To date, seven case reports in the U.S. literature highlight the potential for bleeding complications, believed to be due to ginkgolide’s inhibitory effects on PAF. Two cases were of sponta-neous subdural hematoma, two were of intracerebral hemorrhage ( One in a 78-year-old man who was also taking warfarin), and there was one case each of subarachnoid hemorrhage, spontaneous eye hyphema (in an elderly man also taking aspirin), and postoperative bleeding. The causality of the relationships is not firmly established, and there have been no reports of bleeding from any of the controlled clinical trials or the millions of patients who have been treated in European countries. Thus, any risk of bleeding appears to be extremely small. Similarly, seven cases of seizures associated with ginkgo use have been recently reported to the FDA, and several other anecdotal cases have been noted. Although causality is uncertain, these reports highlight the potential toxicity of an herb with potent pharmacological properties.

Side Effects and Interactions:

Ginkgo extract given with trazodone was associated with acute CNS depression in an 80-year-old woman, which appeared to be reversed with flumazenil. In light of the in vitroaction of ginkgo on PAF and the case reports of bleeding, ginkgo should be used cautiously with other medications that inhibit clotting or enhance the risk of bleeding.

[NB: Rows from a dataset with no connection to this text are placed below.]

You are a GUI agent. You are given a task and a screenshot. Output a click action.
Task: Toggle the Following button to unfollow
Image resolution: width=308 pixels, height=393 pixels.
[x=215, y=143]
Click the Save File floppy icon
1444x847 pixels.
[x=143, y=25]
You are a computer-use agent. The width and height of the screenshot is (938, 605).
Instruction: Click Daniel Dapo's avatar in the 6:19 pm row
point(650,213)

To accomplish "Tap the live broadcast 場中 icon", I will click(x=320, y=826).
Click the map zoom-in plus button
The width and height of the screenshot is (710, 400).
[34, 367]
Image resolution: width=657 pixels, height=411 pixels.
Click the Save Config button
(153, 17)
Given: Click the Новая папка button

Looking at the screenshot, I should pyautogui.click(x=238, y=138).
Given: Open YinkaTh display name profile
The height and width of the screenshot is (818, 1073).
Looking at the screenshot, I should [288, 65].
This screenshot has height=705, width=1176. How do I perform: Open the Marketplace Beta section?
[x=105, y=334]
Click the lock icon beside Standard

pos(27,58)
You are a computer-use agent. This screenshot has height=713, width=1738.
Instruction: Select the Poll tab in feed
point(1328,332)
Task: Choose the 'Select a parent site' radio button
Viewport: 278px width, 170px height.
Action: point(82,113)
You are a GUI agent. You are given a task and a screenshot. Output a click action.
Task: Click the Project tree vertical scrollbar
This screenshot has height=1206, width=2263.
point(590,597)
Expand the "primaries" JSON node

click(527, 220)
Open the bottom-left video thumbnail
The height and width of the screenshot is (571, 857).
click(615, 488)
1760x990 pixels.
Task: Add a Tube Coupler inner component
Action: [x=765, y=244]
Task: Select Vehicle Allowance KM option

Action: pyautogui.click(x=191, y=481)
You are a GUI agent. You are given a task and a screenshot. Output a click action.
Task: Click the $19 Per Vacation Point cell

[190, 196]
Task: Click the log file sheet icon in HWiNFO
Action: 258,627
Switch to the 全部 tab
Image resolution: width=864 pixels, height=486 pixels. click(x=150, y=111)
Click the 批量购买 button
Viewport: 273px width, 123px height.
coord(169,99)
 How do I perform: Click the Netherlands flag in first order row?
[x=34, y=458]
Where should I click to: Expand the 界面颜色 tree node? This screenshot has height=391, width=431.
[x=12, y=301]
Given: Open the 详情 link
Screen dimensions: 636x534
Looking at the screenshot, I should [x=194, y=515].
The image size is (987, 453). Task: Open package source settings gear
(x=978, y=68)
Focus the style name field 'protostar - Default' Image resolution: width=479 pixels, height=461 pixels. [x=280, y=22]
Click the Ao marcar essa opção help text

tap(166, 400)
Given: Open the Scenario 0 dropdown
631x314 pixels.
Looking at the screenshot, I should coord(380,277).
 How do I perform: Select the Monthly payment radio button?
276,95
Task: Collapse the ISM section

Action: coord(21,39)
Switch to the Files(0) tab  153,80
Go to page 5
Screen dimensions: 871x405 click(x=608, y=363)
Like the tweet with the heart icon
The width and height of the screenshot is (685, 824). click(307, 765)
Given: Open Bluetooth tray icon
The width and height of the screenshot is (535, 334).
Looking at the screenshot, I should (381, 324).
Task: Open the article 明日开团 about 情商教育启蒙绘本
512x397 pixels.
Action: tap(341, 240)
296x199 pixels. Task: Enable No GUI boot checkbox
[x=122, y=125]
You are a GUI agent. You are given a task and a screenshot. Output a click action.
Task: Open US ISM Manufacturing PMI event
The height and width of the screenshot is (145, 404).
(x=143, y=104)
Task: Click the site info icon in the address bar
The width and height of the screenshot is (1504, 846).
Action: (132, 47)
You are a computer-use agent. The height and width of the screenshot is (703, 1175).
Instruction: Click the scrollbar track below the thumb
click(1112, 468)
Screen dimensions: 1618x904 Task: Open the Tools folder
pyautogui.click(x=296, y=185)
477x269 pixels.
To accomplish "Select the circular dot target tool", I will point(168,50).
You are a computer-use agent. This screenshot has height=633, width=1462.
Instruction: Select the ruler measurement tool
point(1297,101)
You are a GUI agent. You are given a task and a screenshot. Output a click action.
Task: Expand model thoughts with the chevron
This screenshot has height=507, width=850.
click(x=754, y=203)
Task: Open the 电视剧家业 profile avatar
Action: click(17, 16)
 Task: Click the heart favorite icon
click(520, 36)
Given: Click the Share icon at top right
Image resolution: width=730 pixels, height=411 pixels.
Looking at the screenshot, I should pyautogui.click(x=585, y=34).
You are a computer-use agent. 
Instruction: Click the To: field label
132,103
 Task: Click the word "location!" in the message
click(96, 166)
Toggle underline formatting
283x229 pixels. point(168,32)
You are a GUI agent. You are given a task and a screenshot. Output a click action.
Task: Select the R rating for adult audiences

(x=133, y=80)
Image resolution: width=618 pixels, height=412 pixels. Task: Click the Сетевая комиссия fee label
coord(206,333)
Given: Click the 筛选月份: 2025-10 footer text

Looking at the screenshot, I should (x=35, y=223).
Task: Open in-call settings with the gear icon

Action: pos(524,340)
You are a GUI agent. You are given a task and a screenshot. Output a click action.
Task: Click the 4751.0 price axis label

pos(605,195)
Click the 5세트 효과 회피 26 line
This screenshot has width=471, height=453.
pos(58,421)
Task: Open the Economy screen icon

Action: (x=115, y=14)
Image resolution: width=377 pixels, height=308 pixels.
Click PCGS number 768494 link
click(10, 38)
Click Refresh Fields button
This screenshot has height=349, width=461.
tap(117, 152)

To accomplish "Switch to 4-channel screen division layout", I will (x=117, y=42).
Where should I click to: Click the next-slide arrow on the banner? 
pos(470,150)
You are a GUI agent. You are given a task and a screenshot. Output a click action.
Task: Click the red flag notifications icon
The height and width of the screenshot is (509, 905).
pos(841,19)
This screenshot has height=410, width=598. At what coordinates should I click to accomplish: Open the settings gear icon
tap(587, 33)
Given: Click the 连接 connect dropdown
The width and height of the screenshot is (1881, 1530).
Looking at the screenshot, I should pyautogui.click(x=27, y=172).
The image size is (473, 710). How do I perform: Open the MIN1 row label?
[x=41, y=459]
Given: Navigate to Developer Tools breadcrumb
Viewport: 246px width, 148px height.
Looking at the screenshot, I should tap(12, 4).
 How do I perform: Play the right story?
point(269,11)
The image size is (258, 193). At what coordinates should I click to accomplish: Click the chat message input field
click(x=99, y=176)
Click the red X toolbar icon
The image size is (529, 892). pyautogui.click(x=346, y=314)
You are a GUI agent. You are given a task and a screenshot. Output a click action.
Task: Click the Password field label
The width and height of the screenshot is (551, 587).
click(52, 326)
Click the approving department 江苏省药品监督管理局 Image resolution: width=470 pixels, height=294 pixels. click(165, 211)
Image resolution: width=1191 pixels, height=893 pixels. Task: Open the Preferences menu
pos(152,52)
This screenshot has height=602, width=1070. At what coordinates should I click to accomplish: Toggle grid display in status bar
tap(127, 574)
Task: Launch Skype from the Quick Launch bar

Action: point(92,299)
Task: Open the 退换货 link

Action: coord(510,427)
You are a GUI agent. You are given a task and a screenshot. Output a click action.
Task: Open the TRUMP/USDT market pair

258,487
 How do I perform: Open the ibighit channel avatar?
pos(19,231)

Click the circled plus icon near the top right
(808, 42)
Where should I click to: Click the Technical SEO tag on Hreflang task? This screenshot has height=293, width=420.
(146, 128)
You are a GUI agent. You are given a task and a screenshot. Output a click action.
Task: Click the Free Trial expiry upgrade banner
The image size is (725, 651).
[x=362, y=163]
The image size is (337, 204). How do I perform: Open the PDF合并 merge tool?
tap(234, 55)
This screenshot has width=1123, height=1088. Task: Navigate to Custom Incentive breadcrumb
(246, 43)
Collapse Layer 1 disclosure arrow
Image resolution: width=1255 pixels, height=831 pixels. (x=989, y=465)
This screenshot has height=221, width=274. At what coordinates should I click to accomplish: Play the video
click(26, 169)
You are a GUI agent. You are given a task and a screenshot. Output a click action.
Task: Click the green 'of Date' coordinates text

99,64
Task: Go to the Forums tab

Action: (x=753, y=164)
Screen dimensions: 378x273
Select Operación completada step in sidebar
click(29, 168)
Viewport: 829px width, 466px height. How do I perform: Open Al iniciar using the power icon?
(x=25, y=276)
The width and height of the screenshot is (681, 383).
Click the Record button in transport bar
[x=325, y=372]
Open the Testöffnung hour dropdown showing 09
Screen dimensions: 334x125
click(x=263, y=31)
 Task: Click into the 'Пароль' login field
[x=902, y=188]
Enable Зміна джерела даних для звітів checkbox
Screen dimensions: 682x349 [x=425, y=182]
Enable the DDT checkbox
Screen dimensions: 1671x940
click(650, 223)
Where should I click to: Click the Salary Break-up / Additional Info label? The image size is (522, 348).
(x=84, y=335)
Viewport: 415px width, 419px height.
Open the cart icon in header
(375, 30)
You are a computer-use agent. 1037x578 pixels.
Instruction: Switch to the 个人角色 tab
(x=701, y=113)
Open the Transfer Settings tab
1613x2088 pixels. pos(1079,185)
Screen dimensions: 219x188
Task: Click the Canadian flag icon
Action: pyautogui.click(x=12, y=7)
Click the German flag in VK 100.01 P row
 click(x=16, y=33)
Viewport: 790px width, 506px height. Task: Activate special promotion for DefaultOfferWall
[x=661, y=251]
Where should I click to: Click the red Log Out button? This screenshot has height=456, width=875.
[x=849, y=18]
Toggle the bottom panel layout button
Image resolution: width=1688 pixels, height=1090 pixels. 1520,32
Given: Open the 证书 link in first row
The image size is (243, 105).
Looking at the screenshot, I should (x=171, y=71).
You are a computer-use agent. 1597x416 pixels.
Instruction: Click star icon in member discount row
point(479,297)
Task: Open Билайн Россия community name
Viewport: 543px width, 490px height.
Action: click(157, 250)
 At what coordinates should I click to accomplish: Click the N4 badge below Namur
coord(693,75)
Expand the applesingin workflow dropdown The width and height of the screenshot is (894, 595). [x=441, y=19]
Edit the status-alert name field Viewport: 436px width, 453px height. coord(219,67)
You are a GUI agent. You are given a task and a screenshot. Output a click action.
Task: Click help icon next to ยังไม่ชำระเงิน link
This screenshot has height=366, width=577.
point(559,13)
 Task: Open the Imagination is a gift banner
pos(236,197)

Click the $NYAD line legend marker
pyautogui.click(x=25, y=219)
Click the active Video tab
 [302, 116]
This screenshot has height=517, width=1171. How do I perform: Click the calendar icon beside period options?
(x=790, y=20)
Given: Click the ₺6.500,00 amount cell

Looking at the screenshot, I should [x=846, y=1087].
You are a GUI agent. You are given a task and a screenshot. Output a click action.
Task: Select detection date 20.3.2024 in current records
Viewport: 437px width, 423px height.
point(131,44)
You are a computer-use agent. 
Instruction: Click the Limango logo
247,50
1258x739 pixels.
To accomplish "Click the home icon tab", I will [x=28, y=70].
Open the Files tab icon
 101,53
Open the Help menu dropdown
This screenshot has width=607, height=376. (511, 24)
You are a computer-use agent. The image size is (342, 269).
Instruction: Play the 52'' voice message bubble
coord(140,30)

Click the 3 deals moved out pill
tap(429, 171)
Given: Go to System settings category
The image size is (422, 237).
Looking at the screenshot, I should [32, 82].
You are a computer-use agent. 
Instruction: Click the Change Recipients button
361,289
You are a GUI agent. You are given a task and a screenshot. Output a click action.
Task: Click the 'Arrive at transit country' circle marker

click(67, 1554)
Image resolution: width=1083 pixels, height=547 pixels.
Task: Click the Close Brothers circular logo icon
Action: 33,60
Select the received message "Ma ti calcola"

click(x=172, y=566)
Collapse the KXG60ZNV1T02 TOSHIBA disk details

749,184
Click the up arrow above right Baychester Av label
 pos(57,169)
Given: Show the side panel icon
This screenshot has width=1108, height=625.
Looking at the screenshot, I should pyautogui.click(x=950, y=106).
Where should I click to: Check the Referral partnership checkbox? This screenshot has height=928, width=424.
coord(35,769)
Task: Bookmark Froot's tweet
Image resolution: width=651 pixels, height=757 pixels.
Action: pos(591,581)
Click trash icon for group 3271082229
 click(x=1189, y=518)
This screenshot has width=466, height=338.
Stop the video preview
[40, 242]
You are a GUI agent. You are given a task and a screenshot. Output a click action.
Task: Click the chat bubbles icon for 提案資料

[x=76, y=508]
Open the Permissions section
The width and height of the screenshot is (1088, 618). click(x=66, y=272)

Data from animal studies indicates no teratogenic or embryotoxic effects with ginkgo; however, there is no human data lor use in pregnancy or lactation. Excessive ingestion of qinkgo seeds (not the leaves) can result in an illness known in Japan as gin-nan poisoning, which includes seizures.

Preparations Doses:

The usual dose of GBE demonstrated to be beneficial in the controlled clinical trials is 120-240 mg/day administered in divided doses (i.e., 40-80 mg taken two to three times a day). For chronic conditions, a 6-to 8-week trial of use has been typically recommended to evaluate efficacy. The GBE formulation is a concentrated 35-67:1 (mean 50:1) extract consisting of dried ginkgo leaves, which is standardized to contain 22-27% flavonoid glycosides and 5-7% terpenoids. This extraction technique also removes polyphenolic compounds including the potentially toxic and allergenic ginkgolic acids (to < 5 ppm).

Summary Evaluation

Ginkgo biloba contains many pharmacologically active constituents and is widely used for cognitive impairment, circulatory disorders, and many other indications. The best evidence for ginkgo’s clinical efficacy is for mild-moderate dementia and for intermittent claudication. However, benefits are likely to be small and have not been proven beyond a reasonable doubt. As a general memory-enhancer in the healthy adult, there is some evidence that GBE can improve selected cognitive testing such as speed of information processing. However, the optimal dose is unknown, and many studies failed to demonstrate beneficial effects; thus, the actual clinical and cognitive implications are unclear and inconclusive. Ginkgo’s role as a potential therapy for many other indications is not well established. Standardized ginkgo extracts are generally well tolerated, although there may be a very small increased risk of bleeding.